• Prompt
Could you find every line in the records below that contains the word "card" and copy it?

• The records
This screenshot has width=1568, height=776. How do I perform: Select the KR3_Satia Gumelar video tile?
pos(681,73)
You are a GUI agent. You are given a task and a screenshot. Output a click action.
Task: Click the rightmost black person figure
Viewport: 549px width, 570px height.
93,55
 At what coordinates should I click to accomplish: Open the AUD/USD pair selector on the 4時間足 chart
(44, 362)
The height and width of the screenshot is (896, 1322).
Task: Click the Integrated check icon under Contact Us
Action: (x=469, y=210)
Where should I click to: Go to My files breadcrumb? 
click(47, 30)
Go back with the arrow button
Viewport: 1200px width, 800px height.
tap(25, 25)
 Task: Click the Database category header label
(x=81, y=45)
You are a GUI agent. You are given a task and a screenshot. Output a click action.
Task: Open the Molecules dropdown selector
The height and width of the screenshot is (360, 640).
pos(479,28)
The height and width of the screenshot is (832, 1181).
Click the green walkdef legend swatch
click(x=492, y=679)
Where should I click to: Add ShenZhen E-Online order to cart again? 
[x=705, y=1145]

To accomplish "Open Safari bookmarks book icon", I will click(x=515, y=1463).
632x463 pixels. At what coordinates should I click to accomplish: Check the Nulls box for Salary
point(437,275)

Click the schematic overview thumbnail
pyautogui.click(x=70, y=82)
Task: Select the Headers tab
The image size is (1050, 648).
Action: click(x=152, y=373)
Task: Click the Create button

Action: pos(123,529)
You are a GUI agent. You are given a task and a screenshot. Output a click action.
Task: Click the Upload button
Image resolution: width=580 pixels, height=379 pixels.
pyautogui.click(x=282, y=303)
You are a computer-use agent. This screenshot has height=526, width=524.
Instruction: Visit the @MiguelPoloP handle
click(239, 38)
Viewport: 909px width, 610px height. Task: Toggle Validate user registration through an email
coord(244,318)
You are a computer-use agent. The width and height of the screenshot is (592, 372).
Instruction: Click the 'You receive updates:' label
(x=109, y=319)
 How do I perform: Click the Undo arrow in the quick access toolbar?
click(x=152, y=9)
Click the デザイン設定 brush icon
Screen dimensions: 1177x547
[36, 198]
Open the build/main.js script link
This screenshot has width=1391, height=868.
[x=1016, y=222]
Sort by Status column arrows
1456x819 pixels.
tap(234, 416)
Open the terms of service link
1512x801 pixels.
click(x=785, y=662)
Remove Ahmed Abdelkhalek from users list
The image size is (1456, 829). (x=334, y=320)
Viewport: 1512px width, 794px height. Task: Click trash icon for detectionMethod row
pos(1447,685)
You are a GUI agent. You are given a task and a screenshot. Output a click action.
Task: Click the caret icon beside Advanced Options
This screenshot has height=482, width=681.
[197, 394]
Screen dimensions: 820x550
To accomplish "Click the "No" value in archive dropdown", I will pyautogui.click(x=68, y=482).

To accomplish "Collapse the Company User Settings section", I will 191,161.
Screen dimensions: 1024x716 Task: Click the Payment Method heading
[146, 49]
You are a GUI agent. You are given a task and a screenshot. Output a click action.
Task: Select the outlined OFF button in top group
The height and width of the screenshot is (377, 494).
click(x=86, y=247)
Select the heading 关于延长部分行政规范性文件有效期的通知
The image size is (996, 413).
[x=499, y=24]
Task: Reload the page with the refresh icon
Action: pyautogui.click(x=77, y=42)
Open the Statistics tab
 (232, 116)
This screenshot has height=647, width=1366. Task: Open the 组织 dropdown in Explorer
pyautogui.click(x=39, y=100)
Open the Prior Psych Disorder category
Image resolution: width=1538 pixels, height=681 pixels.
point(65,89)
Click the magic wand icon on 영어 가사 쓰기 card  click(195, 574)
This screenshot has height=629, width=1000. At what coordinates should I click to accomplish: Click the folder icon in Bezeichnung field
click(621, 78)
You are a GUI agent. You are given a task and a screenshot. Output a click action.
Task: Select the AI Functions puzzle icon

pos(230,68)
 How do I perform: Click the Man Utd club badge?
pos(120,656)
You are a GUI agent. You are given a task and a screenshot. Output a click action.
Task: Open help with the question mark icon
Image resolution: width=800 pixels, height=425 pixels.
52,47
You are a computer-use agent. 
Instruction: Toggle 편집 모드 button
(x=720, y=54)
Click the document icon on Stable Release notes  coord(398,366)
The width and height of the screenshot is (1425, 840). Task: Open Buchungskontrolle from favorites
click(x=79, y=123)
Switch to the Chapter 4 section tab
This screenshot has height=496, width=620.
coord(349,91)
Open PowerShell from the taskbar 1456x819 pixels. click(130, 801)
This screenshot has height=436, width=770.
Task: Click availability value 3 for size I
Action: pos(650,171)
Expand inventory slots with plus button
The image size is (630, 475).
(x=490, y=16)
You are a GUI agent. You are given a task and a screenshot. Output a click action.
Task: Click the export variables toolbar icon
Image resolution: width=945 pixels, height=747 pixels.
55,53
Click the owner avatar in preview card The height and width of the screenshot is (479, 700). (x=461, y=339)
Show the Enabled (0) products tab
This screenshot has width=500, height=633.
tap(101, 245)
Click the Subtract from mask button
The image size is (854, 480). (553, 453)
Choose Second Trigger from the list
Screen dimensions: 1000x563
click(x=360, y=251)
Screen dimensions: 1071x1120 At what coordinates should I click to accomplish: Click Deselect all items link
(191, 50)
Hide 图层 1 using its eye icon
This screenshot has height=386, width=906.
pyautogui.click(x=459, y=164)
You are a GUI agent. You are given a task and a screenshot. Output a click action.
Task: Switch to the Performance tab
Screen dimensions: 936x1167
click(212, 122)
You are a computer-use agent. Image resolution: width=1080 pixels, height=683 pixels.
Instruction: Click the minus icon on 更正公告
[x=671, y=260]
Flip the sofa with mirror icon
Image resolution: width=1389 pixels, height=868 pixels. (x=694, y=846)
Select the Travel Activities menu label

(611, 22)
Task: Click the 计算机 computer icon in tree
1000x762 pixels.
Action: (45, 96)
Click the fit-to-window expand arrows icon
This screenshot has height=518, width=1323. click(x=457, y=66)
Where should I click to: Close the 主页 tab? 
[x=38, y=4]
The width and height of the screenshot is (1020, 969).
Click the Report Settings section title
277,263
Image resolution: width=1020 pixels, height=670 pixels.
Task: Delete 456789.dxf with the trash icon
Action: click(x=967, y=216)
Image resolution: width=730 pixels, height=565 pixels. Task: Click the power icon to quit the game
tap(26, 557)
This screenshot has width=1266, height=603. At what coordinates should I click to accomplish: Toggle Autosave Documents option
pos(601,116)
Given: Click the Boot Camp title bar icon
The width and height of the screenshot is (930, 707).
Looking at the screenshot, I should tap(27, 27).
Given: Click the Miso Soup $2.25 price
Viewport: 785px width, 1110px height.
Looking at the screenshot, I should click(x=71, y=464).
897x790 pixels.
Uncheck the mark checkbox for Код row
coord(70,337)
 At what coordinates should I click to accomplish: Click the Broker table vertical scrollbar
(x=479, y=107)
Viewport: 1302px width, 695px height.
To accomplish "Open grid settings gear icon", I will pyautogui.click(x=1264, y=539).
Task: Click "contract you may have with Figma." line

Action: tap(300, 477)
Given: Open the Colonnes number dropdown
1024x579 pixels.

• Task solution
Click the magic wand icon on 영어 가사 쓰기 card  click(195, 574)
Click the owner avatar in preview card The height and width of the screenshot is (479, 700). (x=461, y=339)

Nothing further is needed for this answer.